**Your objective**
Copy out, word for word, only the stretch of the material below from the line containing "click on increase" through the line containing "Looking at the image, I should click on (156, 130).".

**Dataset excerpts**

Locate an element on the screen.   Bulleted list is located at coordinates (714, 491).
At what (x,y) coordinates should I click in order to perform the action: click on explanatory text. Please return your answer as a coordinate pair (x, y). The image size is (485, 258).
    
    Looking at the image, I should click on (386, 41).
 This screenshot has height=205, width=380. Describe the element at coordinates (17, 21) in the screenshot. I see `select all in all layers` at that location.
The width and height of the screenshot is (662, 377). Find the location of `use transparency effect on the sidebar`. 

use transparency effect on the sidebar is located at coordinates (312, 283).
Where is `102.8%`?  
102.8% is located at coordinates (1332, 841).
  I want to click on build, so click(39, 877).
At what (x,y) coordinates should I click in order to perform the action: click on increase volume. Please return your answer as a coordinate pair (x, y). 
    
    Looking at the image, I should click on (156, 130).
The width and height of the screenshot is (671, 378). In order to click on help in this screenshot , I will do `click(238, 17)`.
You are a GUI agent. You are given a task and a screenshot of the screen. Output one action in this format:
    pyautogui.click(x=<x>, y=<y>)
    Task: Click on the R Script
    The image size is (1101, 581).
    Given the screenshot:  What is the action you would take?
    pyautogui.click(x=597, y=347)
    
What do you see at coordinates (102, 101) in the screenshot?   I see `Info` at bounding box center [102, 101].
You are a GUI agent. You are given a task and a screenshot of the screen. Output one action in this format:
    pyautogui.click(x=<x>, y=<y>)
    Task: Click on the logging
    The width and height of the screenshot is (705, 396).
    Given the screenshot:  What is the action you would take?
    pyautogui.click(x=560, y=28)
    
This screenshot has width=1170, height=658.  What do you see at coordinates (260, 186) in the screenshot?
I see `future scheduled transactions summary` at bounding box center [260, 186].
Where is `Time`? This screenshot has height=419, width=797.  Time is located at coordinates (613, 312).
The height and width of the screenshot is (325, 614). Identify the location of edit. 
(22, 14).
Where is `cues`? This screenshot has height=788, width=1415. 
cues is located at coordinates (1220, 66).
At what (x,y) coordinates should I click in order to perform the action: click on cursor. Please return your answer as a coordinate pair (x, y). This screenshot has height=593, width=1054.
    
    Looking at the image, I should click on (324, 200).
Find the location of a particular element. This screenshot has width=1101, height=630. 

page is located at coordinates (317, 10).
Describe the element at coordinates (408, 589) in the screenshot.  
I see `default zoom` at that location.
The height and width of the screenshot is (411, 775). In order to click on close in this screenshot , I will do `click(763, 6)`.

**Response below**
At what (x,y) coordinates should I click in order to perform the action: click on increase volume. Please return your answer as a coordinate pair (x, y). 
    
    Looking at the image, I should click on (156, 130).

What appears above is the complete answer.